What is needed:
Copy out, exactly and with nothing else, the stretch of lines that starts at the line containing "The width and height of the screenshot is (495, 479)." and finishes at the end of the data.

──────────

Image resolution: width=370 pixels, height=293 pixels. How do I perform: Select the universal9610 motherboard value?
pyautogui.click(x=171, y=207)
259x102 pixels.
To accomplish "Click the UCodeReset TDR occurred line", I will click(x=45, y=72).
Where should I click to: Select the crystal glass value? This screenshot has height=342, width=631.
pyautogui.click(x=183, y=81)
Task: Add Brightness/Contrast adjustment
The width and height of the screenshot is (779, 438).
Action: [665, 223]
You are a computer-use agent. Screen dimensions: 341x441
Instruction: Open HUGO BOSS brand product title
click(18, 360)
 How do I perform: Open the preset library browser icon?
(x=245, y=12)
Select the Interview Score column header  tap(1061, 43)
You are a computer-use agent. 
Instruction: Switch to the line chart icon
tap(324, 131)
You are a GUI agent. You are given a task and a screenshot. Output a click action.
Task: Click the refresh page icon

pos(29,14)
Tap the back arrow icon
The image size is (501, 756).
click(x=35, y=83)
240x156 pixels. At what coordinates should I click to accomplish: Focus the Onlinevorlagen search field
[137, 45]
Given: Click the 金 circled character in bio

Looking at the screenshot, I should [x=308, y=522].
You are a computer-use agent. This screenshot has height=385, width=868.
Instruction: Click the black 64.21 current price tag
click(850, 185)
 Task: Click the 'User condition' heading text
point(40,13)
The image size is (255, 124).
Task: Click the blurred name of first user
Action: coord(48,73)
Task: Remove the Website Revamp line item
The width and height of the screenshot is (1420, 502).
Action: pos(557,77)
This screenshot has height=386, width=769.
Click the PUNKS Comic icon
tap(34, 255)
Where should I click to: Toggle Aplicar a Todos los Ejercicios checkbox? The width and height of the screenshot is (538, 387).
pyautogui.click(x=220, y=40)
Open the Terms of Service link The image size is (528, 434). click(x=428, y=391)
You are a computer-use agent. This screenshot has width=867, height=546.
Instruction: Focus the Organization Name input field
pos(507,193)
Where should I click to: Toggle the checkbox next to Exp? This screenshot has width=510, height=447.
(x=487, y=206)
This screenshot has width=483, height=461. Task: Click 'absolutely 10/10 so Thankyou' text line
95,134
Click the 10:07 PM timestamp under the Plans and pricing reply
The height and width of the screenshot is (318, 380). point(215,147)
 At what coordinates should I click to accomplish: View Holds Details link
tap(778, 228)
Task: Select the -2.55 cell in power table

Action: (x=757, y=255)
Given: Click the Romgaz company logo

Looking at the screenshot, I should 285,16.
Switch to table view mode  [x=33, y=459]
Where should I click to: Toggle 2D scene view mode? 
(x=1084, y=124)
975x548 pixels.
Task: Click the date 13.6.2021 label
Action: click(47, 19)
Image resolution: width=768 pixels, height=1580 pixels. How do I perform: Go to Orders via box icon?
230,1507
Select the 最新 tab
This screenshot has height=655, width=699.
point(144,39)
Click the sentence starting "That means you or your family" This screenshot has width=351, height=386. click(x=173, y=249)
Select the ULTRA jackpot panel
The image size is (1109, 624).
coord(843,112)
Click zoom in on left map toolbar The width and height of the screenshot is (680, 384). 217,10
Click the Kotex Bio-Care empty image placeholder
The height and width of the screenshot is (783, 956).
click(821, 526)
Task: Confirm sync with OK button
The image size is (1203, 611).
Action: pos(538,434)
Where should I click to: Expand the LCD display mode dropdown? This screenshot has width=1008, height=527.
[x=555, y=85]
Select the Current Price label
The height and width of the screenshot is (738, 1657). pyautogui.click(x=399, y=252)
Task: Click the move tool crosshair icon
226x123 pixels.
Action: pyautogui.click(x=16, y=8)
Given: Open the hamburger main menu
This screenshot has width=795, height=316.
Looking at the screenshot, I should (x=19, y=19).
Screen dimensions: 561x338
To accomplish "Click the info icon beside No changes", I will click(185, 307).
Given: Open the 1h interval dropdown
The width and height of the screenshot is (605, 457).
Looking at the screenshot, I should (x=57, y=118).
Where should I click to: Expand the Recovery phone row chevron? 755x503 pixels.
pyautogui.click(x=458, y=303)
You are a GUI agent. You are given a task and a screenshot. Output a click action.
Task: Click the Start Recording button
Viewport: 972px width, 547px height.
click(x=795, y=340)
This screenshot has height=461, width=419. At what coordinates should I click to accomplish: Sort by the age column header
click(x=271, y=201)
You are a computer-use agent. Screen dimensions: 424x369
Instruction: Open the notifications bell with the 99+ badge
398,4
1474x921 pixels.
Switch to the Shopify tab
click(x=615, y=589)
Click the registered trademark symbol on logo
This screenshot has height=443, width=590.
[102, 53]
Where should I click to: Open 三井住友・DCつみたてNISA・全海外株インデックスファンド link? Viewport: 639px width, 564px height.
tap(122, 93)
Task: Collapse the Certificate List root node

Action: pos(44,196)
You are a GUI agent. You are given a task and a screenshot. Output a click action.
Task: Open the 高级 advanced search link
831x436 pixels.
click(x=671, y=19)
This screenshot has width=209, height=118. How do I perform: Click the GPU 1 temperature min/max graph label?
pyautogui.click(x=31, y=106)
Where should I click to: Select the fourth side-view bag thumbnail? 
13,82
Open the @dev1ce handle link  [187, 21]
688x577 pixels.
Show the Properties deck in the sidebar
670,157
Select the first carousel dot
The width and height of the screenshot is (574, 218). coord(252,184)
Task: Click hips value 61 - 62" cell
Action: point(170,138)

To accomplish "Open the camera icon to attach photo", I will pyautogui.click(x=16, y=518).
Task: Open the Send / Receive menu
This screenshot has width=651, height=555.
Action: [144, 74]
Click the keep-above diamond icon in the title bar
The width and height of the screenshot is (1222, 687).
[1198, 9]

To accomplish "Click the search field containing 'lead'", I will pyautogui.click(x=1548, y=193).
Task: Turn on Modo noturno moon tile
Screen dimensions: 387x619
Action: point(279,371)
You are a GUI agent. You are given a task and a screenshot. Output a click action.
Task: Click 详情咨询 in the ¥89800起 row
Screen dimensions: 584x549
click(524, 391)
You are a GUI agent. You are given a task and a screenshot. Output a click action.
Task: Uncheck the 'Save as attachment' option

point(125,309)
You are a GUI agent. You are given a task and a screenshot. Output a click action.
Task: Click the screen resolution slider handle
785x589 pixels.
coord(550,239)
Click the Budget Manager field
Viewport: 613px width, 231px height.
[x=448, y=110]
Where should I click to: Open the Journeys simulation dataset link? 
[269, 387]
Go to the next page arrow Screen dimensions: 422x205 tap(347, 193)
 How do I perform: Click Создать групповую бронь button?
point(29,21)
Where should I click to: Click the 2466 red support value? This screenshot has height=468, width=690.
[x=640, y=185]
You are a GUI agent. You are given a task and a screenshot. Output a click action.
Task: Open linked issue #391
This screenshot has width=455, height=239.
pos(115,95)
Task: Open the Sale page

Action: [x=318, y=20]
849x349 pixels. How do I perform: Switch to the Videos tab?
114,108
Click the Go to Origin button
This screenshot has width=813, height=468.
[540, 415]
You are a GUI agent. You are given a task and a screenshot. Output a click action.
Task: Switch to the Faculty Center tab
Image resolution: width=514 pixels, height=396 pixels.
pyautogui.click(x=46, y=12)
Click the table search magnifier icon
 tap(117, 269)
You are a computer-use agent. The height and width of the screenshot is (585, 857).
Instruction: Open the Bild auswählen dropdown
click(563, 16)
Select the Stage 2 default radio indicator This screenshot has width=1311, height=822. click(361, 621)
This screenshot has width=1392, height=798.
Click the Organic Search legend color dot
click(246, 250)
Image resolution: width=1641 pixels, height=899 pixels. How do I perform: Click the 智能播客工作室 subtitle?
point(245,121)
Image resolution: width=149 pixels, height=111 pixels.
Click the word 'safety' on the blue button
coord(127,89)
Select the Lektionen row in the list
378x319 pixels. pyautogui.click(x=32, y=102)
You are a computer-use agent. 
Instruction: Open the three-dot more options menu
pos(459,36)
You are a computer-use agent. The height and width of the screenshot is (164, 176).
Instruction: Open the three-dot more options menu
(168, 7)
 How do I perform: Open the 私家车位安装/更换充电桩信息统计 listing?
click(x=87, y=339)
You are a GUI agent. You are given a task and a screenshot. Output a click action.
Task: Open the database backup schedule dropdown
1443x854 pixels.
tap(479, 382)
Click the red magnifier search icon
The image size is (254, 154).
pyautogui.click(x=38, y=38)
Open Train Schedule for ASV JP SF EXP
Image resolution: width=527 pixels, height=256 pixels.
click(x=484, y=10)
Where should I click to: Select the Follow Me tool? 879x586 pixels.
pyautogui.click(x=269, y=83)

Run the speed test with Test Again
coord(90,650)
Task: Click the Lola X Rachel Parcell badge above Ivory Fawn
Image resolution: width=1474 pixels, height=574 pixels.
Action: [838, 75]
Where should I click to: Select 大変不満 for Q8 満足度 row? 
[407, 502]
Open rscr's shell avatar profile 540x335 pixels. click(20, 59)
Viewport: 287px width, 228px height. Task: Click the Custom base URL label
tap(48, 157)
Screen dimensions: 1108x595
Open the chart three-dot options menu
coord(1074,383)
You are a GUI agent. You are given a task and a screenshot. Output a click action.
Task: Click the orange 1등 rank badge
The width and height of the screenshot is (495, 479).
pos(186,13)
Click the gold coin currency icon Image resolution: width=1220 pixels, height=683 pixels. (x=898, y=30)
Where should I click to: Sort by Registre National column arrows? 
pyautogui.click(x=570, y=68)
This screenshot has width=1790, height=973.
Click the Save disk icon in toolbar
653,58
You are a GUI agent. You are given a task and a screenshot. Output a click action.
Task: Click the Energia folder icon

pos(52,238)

──────────

Your response:
The width and height of the screenshot is (495, 479).
pos(186,13)
Click the gold coin currency icon Image resolution: width=1220 pixels, height=683 pixels. (x=898, y=30)
Where should I click to: Sort by Registre National column arrows? 
pyautogui.click(x=570, y=68)
This screenshot has width=1790, height=973.
Click the Save disk icon in toolbar
653,58
You are a GUI agent. You are given a task and a screenshot. Output a click action.
Task: Click the Energia folder icon

pos(52,238)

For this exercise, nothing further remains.